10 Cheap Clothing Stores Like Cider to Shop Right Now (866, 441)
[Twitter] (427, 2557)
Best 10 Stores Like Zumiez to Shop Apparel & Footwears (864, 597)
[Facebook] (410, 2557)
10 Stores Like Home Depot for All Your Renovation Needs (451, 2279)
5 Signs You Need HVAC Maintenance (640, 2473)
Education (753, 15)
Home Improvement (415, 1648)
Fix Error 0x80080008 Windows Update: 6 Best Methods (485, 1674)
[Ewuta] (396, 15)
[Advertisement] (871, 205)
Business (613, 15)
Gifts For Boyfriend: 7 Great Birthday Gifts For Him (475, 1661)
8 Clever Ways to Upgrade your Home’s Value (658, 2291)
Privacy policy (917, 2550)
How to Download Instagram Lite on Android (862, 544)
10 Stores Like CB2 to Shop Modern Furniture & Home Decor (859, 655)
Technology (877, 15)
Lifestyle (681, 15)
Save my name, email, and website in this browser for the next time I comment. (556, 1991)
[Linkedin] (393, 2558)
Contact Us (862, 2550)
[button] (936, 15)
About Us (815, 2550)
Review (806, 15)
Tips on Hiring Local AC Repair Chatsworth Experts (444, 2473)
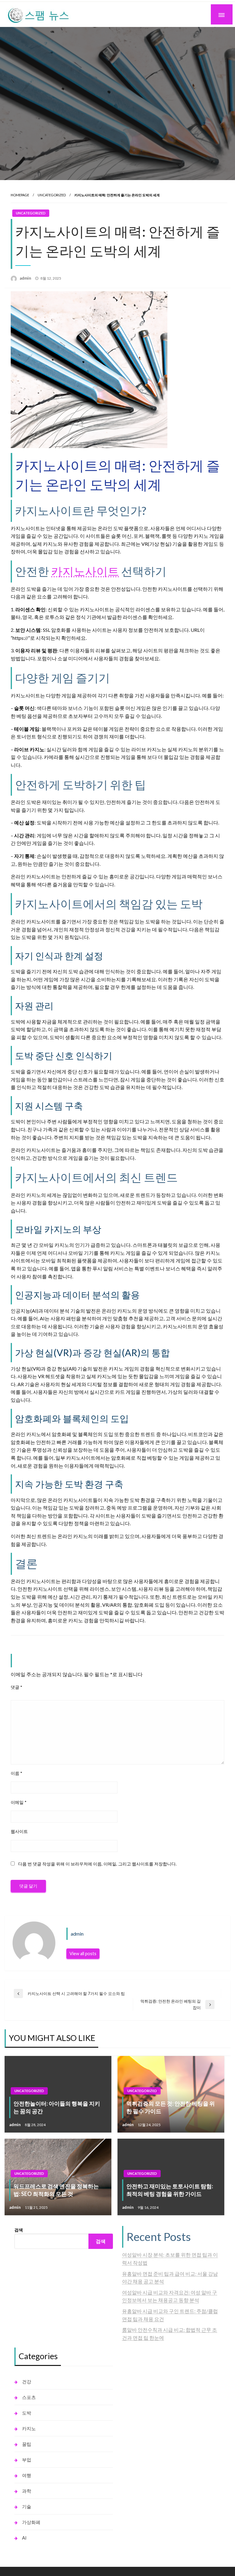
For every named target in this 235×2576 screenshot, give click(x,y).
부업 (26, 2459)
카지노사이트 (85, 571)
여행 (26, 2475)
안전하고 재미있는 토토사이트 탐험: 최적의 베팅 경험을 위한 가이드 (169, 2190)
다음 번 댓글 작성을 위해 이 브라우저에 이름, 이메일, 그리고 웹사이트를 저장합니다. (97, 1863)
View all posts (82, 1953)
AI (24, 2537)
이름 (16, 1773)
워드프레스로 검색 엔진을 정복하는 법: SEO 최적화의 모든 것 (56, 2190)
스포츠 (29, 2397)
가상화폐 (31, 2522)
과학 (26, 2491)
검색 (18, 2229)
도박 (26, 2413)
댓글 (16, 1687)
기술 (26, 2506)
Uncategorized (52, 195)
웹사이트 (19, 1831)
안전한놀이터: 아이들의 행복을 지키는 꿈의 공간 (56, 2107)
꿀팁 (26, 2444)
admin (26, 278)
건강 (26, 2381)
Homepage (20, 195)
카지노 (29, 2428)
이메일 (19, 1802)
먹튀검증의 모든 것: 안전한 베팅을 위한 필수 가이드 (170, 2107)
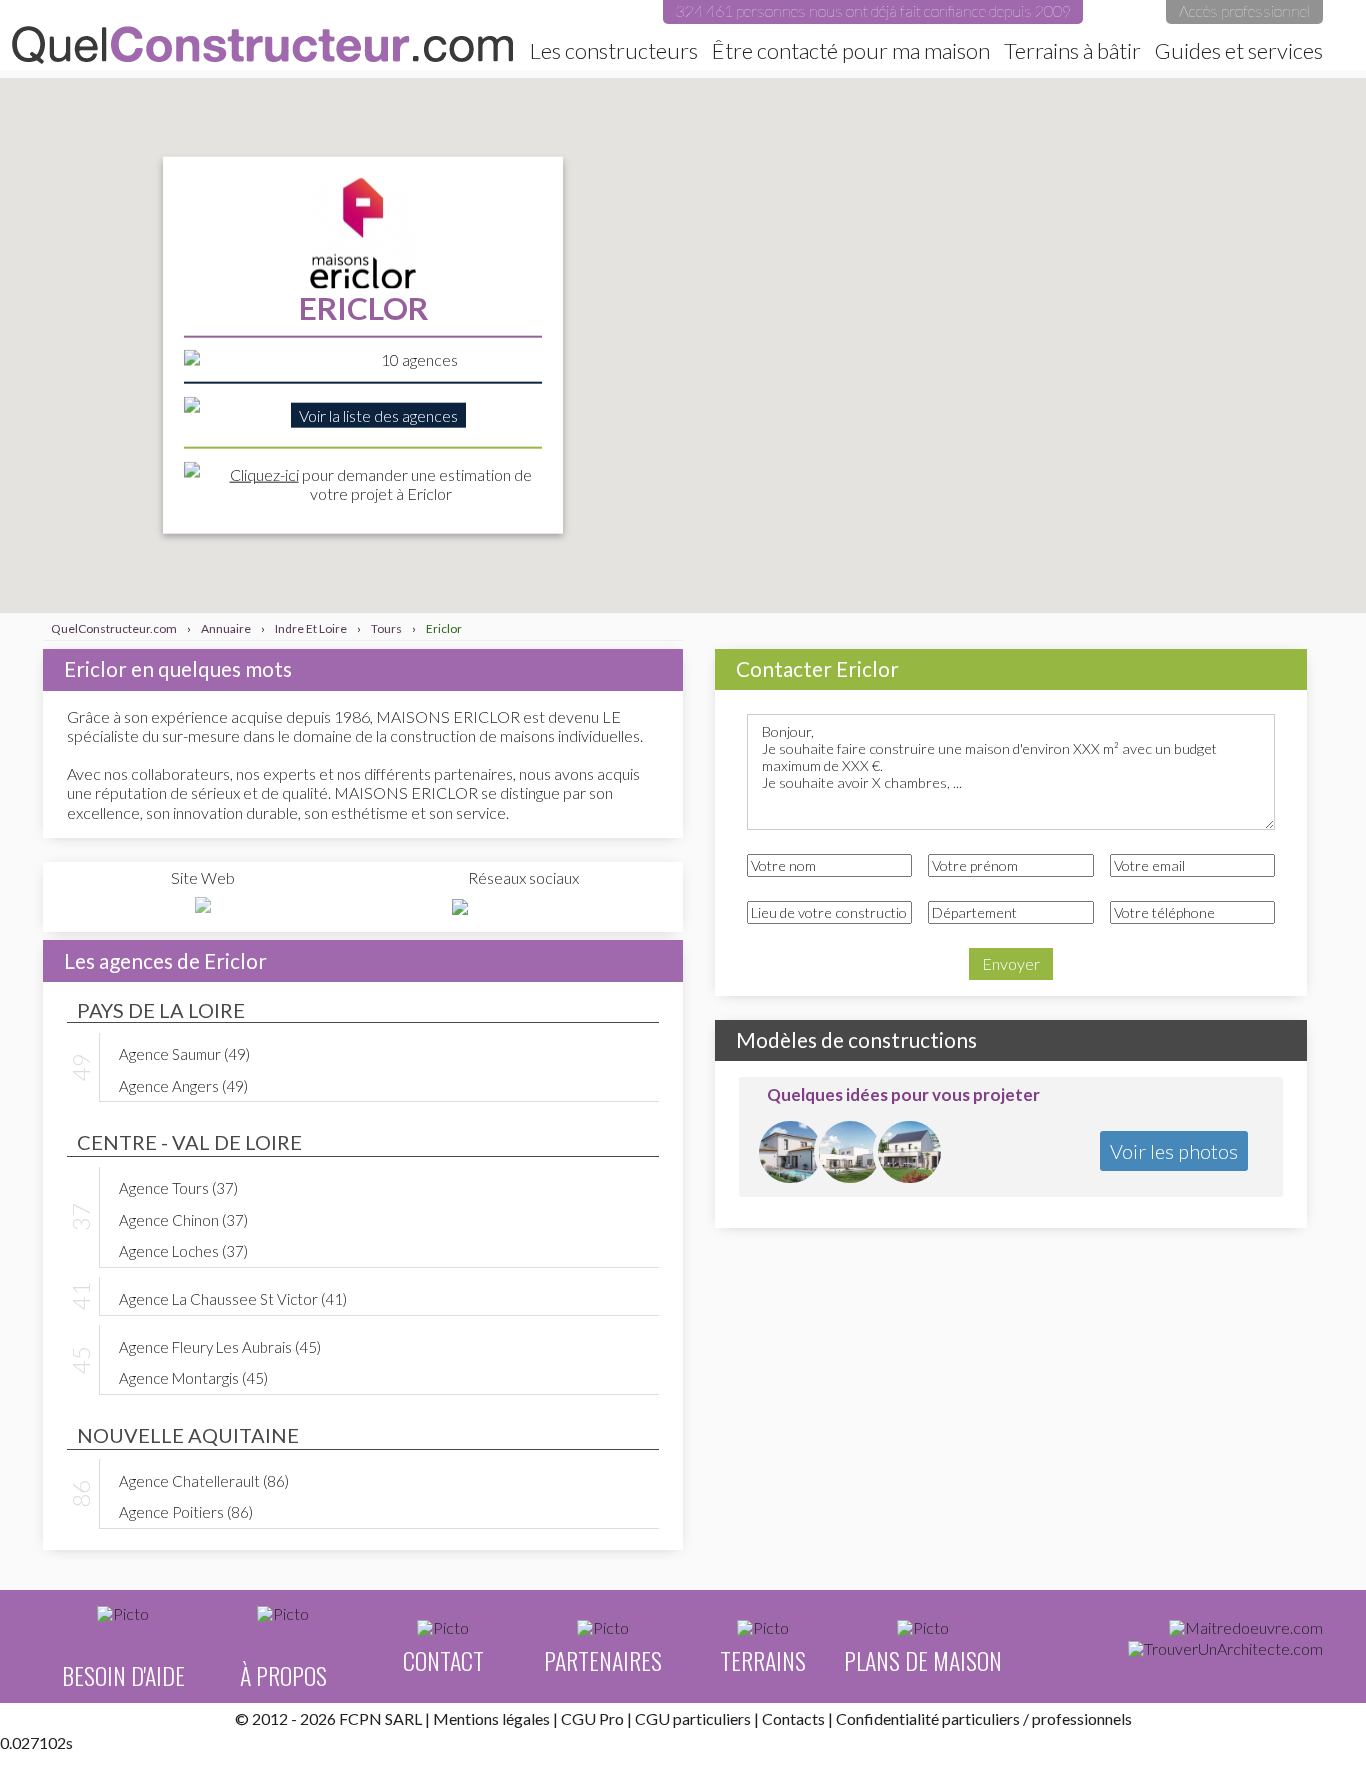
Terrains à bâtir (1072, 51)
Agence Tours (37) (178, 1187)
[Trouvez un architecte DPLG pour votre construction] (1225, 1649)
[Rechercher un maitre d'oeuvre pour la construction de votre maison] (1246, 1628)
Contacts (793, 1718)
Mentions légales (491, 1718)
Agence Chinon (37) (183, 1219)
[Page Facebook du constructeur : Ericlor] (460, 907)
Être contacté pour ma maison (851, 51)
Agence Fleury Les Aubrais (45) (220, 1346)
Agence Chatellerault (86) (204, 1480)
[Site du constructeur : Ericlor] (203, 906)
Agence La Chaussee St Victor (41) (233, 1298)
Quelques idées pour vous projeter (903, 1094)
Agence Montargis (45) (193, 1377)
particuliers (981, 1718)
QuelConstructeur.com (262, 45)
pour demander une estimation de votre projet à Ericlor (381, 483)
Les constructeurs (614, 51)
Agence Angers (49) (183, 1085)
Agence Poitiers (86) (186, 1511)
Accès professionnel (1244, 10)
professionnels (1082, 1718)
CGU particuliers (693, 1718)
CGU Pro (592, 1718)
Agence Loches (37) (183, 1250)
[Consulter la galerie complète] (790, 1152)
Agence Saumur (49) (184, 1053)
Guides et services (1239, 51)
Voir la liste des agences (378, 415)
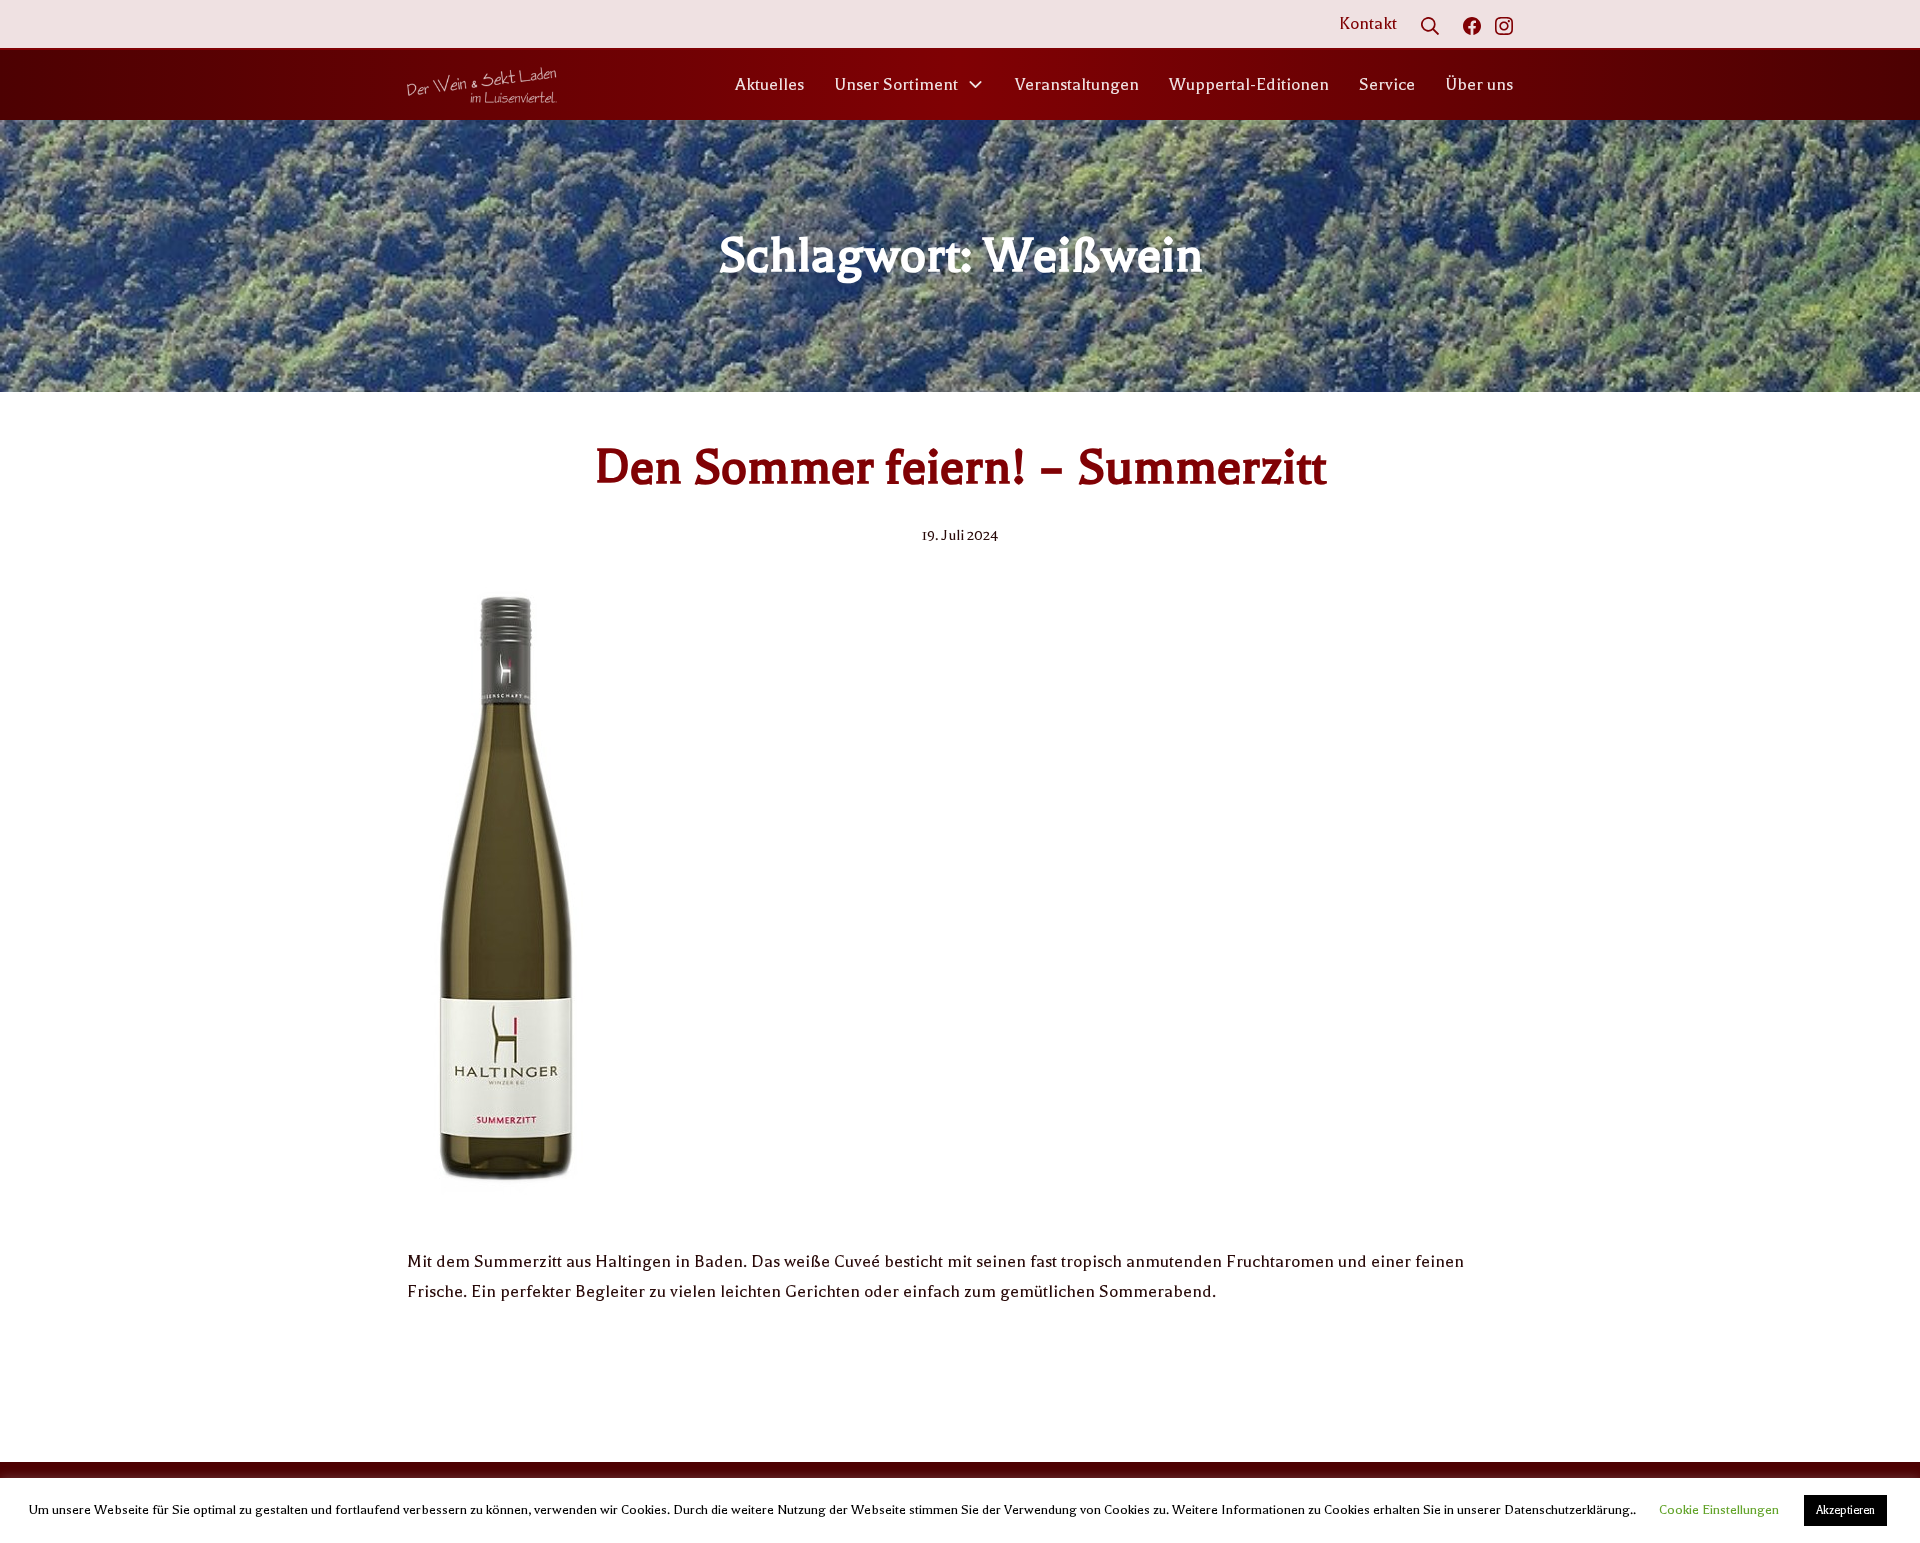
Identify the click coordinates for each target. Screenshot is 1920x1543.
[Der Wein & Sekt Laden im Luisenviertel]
+ + + +
#### [TASK PROMPT]
For the data above, set down exactly the lines from the line with "다음 번 댓글 작성을" to the line with "Agence Tours (37) (178, 1187)", both included, leaving pictures out.

#### [RESULT OF THIS TASK]
다음 번 댓글 작성을 위해 이 브라우저에 이름, 이메일, 그리고 웹사이트를 저장합니다. (97, 1863)
View all posts (82, 1953)
AI (24, 2537)
이름 (16, 1773)
워드프레스로 검색 엔진을 정복하는 법: SEO 최적화의 모든 것 (56, 2190)
스포츠 (29, 2397)
가상화폐 (31, 2522)
과학 (26, 2491)
검색 (18, 2229)
도박 (26, 2413)
댓글 (16, 1687)
기술 (26, 2506)
Uncategorized (52, 195)
웹사이트 (19, 1831)
안전한놀이터: 아이들의 행복을 지키는 꿈의 공간 (56, 2107)
꿀팁 (26, 2444)
admin (26, 278)
건강 (26, 2381)
Homepage (20, 195)
카지노 (29, 2428)
이메일 (19, 1802)
먹튀검증의 모든 것: 안전한 베팅을 위한 필수 가이드 (170, 2107)
Terrains à bâtir (1072, 51)
Agence Tours (37) (178, 1187)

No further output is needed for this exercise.